**** Records provided ****
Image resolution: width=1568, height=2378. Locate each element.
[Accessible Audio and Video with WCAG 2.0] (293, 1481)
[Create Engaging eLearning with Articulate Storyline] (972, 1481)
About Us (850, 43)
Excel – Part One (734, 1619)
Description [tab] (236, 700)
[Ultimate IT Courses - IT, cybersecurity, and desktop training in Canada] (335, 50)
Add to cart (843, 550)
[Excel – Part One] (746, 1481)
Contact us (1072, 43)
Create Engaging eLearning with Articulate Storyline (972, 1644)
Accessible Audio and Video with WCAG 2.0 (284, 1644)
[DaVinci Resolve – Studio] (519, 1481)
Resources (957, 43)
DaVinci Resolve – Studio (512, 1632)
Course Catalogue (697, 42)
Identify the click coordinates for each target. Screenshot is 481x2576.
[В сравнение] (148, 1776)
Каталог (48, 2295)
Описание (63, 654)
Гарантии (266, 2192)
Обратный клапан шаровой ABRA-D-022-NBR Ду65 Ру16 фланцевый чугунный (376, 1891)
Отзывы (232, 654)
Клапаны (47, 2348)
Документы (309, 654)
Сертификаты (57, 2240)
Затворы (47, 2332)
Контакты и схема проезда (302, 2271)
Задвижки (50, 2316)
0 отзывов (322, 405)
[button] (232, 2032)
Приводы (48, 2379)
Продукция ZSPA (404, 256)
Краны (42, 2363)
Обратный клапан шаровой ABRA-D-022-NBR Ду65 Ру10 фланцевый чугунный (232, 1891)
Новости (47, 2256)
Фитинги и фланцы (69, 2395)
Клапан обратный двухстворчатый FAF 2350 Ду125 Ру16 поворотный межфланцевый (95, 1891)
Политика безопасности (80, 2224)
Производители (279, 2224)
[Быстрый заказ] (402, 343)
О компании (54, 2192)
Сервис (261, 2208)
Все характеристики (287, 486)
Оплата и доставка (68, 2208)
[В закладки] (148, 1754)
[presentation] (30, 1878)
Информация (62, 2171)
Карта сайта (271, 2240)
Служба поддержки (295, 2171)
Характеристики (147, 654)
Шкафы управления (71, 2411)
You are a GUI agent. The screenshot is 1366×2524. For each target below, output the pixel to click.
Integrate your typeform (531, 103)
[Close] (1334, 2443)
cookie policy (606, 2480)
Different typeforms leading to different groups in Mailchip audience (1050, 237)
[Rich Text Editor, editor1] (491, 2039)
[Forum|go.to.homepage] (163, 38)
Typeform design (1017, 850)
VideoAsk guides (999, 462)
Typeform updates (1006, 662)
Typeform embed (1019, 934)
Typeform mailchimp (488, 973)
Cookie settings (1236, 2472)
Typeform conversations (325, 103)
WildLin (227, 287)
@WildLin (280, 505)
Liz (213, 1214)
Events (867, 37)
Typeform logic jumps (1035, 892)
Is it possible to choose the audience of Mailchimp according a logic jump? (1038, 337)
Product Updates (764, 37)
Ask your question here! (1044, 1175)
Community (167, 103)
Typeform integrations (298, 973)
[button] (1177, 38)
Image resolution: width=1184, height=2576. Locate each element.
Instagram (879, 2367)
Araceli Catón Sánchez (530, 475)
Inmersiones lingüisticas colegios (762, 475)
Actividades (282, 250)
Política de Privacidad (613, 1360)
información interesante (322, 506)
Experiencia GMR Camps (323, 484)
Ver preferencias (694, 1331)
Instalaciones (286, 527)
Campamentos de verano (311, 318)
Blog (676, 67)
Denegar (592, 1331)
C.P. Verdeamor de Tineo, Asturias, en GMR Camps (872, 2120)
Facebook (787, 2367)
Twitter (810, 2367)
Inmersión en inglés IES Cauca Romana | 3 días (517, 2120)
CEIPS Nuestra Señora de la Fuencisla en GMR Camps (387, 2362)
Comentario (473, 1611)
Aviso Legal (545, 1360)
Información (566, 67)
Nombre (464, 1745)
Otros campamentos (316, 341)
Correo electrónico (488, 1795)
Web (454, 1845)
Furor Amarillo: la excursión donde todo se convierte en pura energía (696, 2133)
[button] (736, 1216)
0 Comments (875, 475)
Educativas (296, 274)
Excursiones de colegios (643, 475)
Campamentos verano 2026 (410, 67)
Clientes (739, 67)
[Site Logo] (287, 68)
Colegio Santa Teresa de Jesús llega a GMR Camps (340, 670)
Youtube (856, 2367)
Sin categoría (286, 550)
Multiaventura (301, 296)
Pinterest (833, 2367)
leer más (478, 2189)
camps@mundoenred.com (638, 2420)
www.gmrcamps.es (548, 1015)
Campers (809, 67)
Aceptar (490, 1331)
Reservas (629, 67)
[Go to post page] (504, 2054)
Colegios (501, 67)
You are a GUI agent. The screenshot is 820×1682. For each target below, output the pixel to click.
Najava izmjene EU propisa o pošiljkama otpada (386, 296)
****
→ **Exercise objective**
The expected answer is an exact copy of the lines above, beginning at the line with "Клапаны (47, 2348)" and ending at the line with "Typeform integrations (298, 973)", with both ends in.

→ **Result of this exercise**
Клапаны (47, 2348)
Документы (309, 654)
Сертификаты (57, 2240)
Затворы (47, 2332)
Контакты и схема проезда (302, 2271)
Задвижки (50, 2316)
0 отзывов (322, 405)
[button] (232, 2032)
Приводы (48, 2379)
Продукция ZSPA (404, 256)
Краны (42, 2363)
Обратный клапан шаровой ABRA-D-022-NBR Ду65 Ру10 фланцевый чугунный (232, 1891)
Новости (47, 2256)
Фитинги и фланцы (69, 2395)
Клапан обратный двухстворчатый FAF 2350 Ду125 Ру16 поворотный межфланцевый (95, 1891)
Политика безопасности (80, 2224)
Производители (279, 2224)
[Быстрый заказ] (402, 343)
О компании (54, 2192)
Сервис (261, 2208)
Все характеристики (287, 486)
Оплата и доставка (68, 2208)
[В закладки] (148, 1754)
[presentation] (30, 1878)
Информация (62, 2171)
Карта сайта (271, 2240)
Служба поддержки (295, 2171)
Характеристики (147, 654)
Шкафы управления (71, 2411)
You are a GUI agent. The screenshot is 1366×2524. For each target below, output the pixel to click.
Integrate your typeform (531, 103)
[Close] (1334, 2443)
cookie policy (606, 2480)
Different typeforms leading to different groups in Mailchip audience (1050, 237)
[Rich Text Editor, editor1] (491, 2039)
[Forum|go.to.homepage] (163, 38)
Typeform design (1017, 850)
VideoAsk guides (999, 462)
Typeform updates (1006, 662)
Typeform embed (1019, 934)
Typeform mailchimp (488, 973)
Cookie settings (1236, 2472)
Typeform conversations (325, 103)
WildLin (227, 287)
@WildLin (280, 505)
Liz (213, 1214)
Events (867, 37)
Typeform logic jumps (1035, 892)
Is it possible to choose the audience of Mailchimp according a logic jump? (1038, 337)
Product Updates (764, 37)
Ask your question here! (1044, 1175)
Community (167, 103)
Typeform integrations (298, 973)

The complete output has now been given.